I write different reports for different readers. Before I start writing, I ask myself “Who is the most important reader of this report?”
In a price allocation for financial reporting, the most important reader is the client’s auditor, who will almost certainly be knowledgeable about valuation. In a selling price analysis for a small business, the most important reader is the prospective buyer, who may not know anything about valuation. Tax-related valuations fall in the middle: IRS agents have varying knowledge levels.
I write to the knowledge level of the most important reader. I write more briefly and cogently to knowledgeable readers than I do to those with less knowledge, for whom I add explanatory details and highlight crucial assumptions and explanations in bold type. There is a tradeoff between brevity and clarity: briefer reports may not be as understandable as longer ones, but longer ones risk wasting knowledgeable readers’ time. I designed my report templates for less knowledgeable readers. I reduce or eliminate explanatory details for knowledgeable ones.

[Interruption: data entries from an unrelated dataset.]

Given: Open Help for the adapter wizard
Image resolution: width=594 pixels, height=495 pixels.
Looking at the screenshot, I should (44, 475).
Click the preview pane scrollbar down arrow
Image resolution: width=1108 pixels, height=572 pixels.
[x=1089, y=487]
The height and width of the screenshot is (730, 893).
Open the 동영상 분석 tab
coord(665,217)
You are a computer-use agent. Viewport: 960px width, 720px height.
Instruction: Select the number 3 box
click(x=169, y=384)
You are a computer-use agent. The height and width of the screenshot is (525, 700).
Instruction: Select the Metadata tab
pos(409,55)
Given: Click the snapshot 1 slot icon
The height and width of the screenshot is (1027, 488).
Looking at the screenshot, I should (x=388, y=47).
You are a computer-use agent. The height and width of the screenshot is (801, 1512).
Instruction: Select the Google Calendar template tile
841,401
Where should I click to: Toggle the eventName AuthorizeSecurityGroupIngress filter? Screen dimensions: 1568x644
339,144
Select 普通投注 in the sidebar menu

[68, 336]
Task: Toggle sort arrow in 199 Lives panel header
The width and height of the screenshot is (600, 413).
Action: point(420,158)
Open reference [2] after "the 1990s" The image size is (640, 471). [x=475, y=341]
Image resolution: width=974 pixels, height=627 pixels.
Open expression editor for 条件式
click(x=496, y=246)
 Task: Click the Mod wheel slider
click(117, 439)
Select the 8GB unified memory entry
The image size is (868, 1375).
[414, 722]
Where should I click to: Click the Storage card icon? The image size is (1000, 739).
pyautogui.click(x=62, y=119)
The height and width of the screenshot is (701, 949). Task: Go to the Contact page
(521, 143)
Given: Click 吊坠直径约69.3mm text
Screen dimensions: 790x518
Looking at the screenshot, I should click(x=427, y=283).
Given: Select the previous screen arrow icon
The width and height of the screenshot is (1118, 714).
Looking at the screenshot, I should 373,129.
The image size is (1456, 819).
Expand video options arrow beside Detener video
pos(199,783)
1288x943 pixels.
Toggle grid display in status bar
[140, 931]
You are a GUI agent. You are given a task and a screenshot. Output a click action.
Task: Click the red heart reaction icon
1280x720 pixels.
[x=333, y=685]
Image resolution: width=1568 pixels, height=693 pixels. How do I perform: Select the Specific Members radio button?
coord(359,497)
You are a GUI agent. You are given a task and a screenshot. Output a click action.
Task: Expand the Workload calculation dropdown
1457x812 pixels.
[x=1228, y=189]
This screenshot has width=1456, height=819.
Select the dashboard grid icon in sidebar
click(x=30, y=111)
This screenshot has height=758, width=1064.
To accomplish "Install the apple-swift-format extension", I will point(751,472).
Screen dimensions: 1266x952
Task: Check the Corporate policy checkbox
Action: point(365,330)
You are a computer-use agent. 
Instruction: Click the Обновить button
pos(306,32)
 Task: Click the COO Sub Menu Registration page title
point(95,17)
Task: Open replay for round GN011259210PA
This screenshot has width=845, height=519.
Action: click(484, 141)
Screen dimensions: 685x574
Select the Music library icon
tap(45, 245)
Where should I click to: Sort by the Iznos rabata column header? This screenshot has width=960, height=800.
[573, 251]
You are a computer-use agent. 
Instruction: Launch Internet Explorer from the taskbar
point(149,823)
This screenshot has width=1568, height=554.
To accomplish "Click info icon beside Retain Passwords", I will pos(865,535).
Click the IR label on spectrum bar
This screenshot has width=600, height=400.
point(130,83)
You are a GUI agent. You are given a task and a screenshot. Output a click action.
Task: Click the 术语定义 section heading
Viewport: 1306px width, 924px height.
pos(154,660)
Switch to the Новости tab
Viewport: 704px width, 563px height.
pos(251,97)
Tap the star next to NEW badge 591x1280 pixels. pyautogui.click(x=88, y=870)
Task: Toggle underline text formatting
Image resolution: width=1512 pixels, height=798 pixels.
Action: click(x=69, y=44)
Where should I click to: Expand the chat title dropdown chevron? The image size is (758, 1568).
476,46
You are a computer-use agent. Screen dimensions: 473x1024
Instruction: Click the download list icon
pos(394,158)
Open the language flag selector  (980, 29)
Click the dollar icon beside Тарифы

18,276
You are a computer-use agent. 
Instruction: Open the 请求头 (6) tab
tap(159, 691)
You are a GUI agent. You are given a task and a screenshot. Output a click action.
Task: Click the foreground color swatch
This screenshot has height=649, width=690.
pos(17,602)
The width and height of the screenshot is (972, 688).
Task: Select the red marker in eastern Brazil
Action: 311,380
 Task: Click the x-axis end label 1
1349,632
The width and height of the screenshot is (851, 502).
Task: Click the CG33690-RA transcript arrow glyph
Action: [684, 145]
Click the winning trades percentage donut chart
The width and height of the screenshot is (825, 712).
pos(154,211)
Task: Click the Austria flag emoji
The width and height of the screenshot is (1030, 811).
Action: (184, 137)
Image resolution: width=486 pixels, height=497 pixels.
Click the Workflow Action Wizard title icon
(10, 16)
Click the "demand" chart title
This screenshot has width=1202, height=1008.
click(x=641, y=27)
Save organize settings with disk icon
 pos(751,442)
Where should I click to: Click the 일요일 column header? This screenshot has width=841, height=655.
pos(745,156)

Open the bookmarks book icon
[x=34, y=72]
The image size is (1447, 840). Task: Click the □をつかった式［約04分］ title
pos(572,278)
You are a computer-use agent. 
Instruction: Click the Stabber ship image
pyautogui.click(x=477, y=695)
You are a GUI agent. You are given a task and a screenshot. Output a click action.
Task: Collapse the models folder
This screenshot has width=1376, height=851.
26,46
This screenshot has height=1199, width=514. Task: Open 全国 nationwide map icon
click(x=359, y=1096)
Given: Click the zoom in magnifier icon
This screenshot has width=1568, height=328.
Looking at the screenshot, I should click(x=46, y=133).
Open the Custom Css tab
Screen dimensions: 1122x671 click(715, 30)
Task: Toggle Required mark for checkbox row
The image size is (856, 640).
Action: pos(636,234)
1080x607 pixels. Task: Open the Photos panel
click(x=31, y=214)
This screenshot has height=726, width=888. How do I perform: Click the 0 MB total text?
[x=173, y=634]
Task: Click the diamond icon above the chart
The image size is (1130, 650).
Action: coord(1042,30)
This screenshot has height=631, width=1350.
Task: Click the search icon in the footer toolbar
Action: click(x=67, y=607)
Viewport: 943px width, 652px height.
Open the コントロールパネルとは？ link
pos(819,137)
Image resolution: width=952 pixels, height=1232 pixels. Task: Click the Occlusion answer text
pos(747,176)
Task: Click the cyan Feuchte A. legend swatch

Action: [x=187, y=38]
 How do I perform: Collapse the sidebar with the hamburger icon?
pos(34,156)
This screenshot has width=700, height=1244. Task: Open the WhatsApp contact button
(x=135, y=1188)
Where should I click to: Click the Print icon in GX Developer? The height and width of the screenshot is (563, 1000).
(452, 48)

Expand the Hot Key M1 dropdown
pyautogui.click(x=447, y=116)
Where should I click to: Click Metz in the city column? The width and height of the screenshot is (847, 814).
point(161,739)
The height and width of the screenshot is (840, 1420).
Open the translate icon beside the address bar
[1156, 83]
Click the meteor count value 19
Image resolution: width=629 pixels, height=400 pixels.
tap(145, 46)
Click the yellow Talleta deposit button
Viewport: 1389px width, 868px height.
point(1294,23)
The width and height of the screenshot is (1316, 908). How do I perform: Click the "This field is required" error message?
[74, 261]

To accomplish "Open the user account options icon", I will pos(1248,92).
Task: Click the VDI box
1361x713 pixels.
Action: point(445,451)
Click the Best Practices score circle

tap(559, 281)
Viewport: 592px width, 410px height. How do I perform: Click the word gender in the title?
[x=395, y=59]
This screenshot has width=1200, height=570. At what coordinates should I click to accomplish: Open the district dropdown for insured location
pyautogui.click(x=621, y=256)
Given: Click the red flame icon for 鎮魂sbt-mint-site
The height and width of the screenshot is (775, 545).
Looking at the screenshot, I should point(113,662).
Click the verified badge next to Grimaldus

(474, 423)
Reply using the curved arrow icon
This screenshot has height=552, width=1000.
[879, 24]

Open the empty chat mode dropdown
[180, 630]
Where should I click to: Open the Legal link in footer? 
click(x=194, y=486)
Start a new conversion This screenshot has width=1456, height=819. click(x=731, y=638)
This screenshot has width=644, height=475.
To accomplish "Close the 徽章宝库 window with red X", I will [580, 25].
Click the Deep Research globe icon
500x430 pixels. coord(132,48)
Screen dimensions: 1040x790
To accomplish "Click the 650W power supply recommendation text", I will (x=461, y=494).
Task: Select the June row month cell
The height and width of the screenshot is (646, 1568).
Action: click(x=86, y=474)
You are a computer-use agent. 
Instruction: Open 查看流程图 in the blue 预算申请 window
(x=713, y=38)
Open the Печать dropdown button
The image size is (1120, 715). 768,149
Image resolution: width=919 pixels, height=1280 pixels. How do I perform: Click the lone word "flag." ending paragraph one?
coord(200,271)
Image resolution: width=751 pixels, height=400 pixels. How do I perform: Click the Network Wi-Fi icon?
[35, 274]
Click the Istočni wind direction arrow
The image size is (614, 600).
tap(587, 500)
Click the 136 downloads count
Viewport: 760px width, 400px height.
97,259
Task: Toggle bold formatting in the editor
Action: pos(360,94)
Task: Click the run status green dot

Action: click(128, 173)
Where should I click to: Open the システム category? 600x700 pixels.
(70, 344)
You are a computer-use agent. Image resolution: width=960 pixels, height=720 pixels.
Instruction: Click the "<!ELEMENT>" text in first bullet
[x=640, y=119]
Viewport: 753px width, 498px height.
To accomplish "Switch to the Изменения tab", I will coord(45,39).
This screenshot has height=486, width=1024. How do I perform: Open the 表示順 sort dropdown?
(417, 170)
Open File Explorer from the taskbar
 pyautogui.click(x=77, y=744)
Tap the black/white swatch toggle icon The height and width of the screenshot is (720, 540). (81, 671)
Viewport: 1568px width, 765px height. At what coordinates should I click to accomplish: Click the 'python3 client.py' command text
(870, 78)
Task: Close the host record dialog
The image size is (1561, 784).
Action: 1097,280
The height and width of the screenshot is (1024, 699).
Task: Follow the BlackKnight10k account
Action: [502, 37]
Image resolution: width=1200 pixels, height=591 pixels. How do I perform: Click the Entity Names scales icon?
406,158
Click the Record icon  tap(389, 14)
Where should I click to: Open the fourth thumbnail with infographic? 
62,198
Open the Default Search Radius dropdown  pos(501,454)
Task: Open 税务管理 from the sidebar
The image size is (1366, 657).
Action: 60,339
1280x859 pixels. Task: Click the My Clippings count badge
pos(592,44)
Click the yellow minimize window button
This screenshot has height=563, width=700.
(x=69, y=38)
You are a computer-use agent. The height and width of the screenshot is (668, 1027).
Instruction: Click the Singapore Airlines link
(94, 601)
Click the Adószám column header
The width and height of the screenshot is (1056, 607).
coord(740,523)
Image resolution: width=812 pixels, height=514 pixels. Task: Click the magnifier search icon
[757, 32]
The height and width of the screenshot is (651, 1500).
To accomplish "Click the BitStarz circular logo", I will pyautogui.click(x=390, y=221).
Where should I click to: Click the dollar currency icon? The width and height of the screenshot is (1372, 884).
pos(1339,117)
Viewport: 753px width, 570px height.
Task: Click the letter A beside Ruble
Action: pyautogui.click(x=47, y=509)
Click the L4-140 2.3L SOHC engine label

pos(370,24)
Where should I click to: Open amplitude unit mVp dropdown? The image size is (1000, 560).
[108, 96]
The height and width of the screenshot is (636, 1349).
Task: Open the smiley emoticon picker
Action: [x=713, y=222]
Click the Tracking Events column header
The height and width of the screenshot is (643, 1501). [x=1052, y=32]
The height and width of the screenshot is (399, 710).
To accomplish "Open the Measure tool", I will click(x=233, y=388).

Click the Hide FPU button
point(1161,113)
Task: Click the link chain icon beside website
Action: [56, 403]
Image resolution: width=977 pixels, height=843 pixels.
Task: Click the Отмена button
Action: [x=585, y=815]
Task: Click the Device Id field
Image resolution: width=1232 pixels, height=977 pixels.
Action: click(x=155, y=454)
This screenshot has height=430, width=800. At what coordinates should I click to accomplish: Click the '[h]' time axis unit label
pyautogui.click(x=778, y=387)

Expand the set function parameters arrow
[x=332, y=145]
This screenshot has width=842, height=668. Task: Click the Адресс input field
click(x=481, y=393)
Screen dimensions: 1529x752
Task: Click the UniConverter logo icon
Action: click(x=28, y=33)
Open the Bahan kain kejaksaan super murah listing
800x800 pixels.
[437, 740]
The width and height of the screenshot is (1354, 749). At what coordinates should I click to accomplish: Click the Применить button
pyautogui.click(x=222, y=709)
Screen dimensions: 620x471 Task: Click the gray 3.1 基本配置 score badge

I ask all readers whether my report was too brief or long, and whether it provided sufficient explanation. The ongoing feedback allows me constantly to tweak my templates to achieve brevity and clarity.
Here are useful recent reader comments that led me to (I hope) be briefer and clearer:
1. An IRS agent mentioned that, with the publication of the IRS DLOM Job Aid for Valuation Professionals, they are aware of the relevant market studies’ strengths and weaknesses. If I cite them in a summary table (rather than regurgitating all of the details), that is all they need. (THEN they can challenge my conclusion!)
2. A sophisticated CFO asked me to explain the table row and column labels and calculation formats in my report. He was kind enough to suggest changes. The improved version was something I never would have developed myself!
3. Another CFO’s comment was exceptionally illuminating. He understood my report (a Section 409A valuation for option grants) and proved it by asking sharp, relevant questions. Then he said that the most important readers of the report were the company’s directors, many of whom had little valuation knowledge. He did not want me to expand my report, but he did ask me to go through it with him in detail so that he could answer anticipated questions. He also asked me to attend the board meeting, and he did such a great job with his explanations that I had nothing to add!
4. In an estate tax valuation, the attorney said right up front that she was a stickler for language, demanded that everything be just so, and told me to expect to go through perhaps half a dozen revisions (just on language). She was certain that the estate tax return was going to be audited (because of issues unrelated to the business I was appraising) and wanted a “bulletproof” report. She understood that no appraisal is bulletproof because there are always subjective judgments, but she wanted to make sure there were no other (admittedly nit-picking) weaknesses. I appreciated her candor: we went through 17 revisions, but I knew what to expect, that it was not personal, and the report that emerged was, at least in language, one of the best I have ever produced!